Antonio Bryant's injury in his latest preseason game has nothing to do with ill-will or intentional injury. He was Hurt because the game of football is fast and dangerous. The game of football could hurt you at any time, and the players are constantly adjusting to new ways they must play. No one can blame players for these injuries when they are often not intentional at all. I think we have to look much harder at why injuries can be reduced only so much in football.
Players are never tackled ideally
There is no way for players to avoid injury in a game that is so fast and violent, and they cannot always be positioned in the perfect way to not get hurt.
They should not be asked to position their bodies in what is an unnatural way so that a defensive player can hit them properly, and we cannot expect defensive players to read minds. They cannot know that a player will shift their body, and they cannot be sure that the play will end cleanly until everyone gets up off the ground.

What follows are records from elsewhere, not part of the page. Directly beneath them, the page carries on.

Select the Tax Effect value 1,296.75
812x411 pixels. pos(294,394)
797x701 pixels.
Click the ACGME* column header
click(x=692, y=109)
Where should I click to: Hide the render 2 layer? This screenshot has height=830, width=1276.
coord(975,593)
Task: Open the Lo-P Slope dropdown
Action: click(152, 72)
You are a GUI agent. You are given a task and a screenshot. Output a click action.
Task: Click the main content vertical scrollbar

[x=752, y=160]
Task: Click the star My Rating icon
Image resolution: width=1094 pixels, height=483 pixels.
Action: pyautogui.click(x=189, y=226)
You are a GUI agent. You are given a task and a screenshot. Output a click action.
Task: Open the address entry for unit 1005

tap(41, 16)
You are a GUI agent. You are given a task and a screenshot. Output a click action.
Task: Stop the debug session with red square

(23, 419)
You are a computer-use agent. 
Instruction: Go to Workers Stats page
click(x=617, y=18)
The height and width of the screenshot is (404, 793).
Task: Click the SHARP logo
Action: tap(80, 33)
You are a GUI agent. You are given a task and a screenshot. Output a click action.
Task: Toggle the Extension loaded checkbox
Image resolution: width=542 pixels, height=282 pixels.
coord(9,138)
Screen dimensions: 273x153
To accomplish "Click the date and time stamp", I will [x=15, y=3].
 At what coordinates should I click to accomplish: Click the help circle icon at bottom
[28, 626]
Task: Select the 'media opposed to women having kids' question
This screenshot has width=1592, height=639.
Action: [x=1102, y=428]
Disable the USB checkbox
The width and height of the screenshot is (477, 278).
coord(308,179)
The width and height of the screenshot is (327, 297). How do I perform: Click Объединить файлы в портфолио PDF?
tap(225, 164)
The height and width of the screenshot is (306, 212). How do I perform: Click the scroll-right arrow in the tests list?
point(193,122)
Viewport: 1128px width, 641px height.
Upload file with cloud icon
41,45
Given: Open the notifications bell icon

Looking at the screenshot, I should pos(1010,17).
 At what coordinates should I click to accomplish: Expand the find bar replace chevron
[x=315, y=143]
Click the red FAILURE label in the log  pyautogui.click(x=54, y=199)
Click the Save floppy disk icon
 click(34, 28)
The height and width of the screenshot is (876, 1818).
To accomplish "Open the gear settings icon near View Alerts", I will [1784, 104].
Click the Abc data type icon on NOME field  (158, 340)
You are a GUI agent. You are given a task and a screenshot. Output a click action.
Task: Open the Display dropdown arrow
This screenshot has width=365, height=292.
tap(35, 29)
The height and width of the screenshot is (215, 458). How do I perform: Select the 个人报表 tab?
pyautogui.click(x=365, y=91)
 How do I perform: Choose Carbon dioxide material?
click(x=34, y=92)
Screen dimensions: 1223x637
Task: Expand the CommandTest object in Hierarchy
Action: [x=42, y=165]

The play was fairly innocent
The play itself was fairly innocent, and it turned out to be a hit that went bad. The players involved in the hit were not expecting for Bryant to get hurt, and I imagine that the player who tackled him was not planning on hurting him. That would be sick, and it would be hard for him to do without knowing exactly how they would land. The game of football has simple goals.
You are supposed to hit other people as hard as you can. If you do that, you have a good chance of prevailing on each play. Bryant got hit as hard as possible, and this is what happened.
Stop assigning intent
We are so panicked after Bounty Gate that we are assuming every play that ends in an injury was some sort of terrible thing that we should shy away from.
People watch football partly for the hits. Ron Jaworski used to have a segment on ESPN dedicated to hard hits. You might think of how bad it sounds, but some of them are so hard you cannot help but be impressed. I think harder about it now because I know for a fact that someone is going to walk away with some kind of brain injury that they may not know about today and cringe because we can see that football affects people.
We should assume that these players are playing as hard as they can. That is part of what got them to the NFL, and I will never slight someone for effort. That is not only unfair, but it would disgrace the meritocracy that the NFL wants to be. We would do well to feel bad for Bryant and simply move on.